■ Problem details: Put the lines of this listing into a numbered list, skipping any blank lines. Leave the pictures out of your answer.

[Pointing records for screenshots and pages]
......
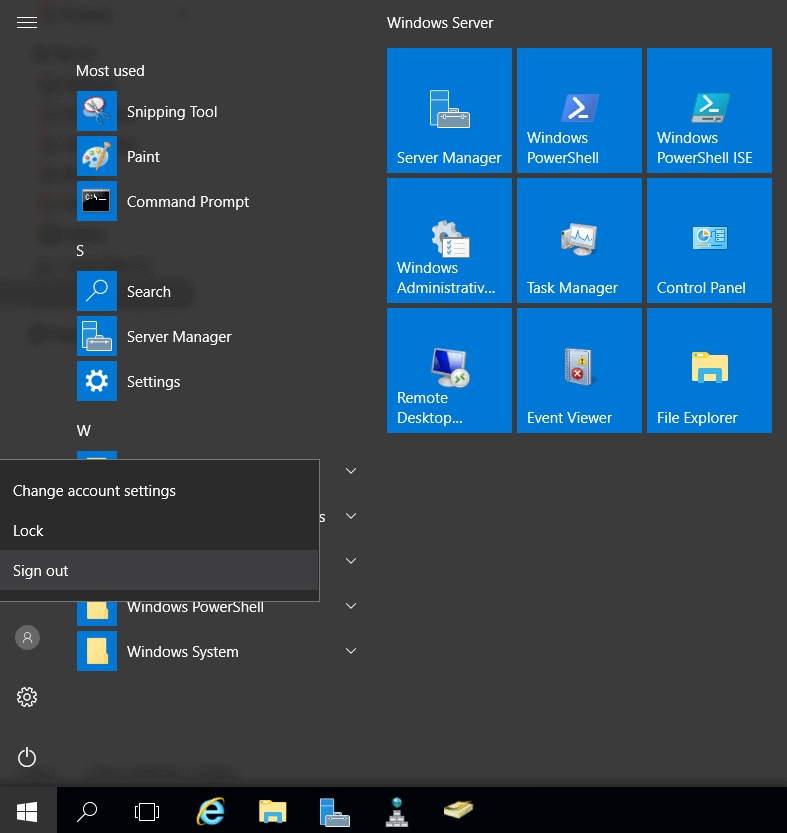Select Sign out from the account menu
The height and width of the screenshot is (833, 787).
(x=41, y=571)
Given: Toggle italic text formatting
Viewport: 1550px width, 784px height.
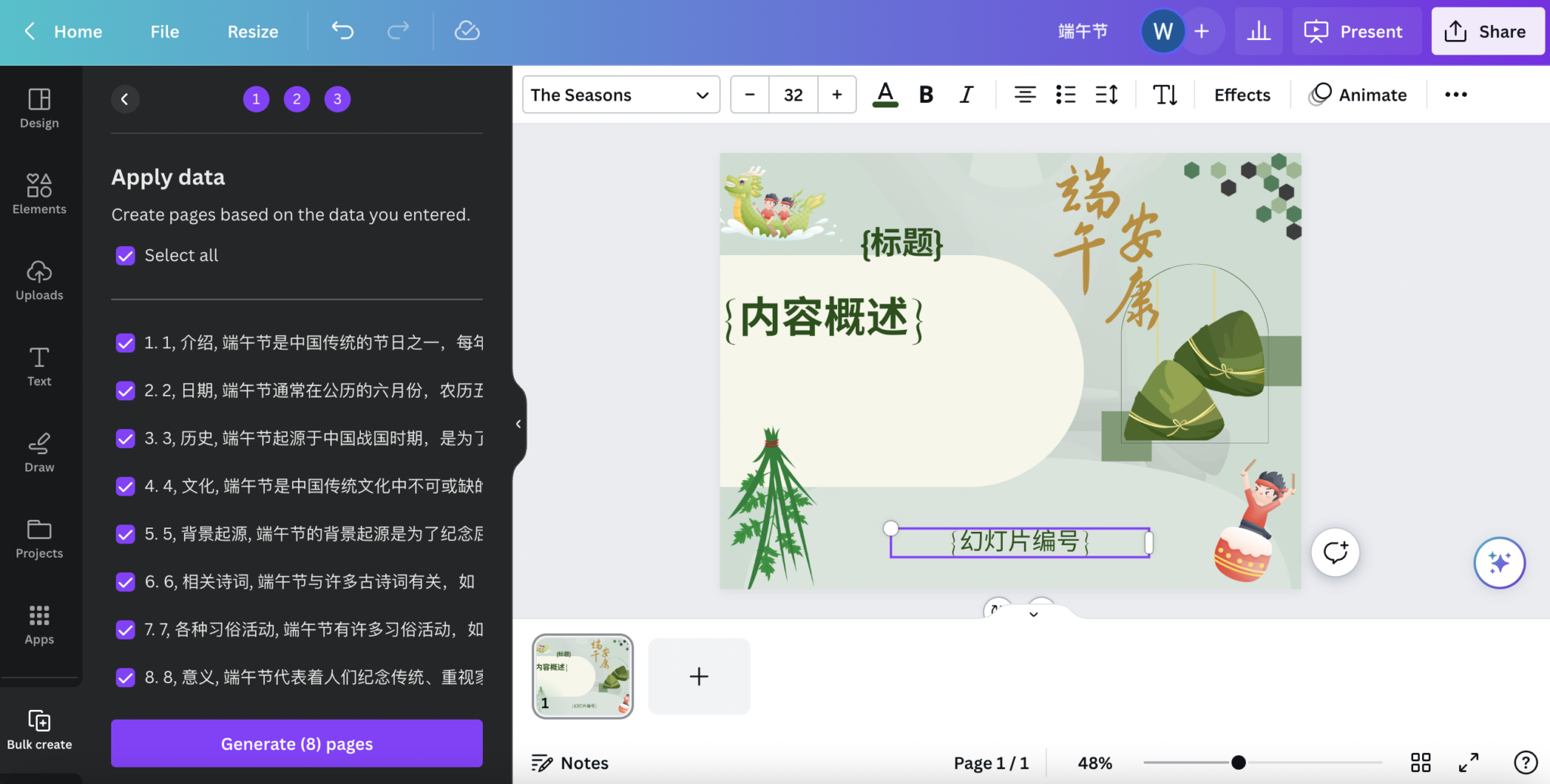Looking at the screenshot, I should 966,95.
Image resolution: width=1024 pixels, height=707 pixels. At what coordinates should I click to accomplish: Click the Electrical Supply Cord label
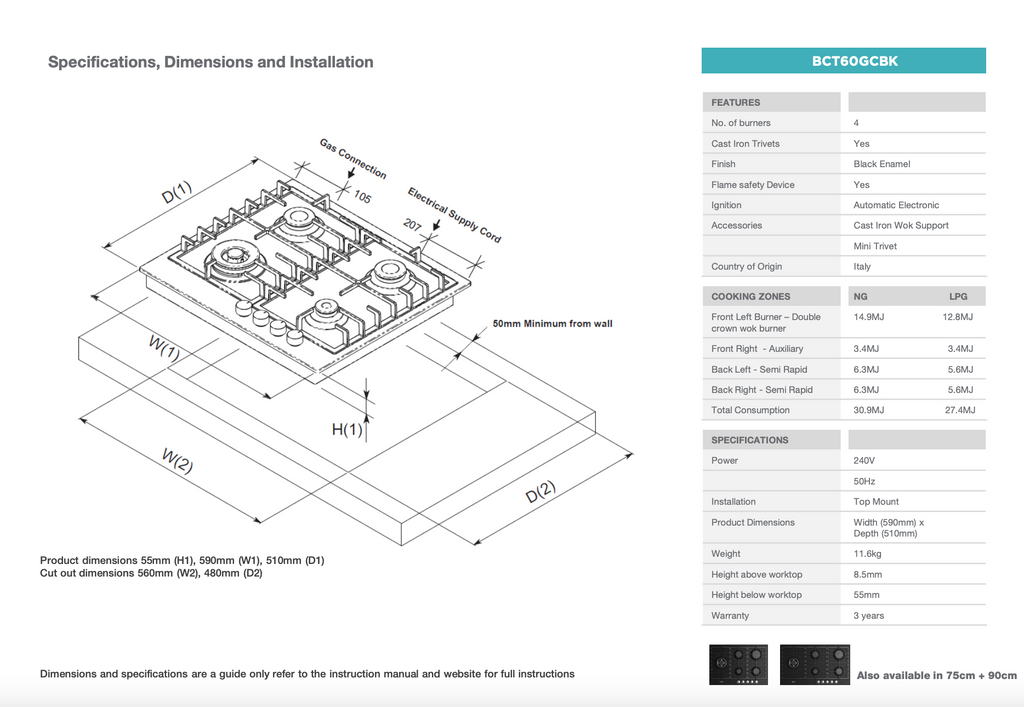pos(454,215)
......
■ Final result:
1. Select Sign out from the account menu
2. The height and width of the screenshot is (833, 787).
3. (x=41, y=571)
4. Given: Toggle italic text formatting
5. Viewport: 1550px width, 784px height.
6. Looking at the screenshot, I should 966,95.
7. Image resolution: width=1024 pixels, height=707 pixels. At what coordinates should I click to accomplish: Click the Electrical Supply Cord label
8. pos(454,215)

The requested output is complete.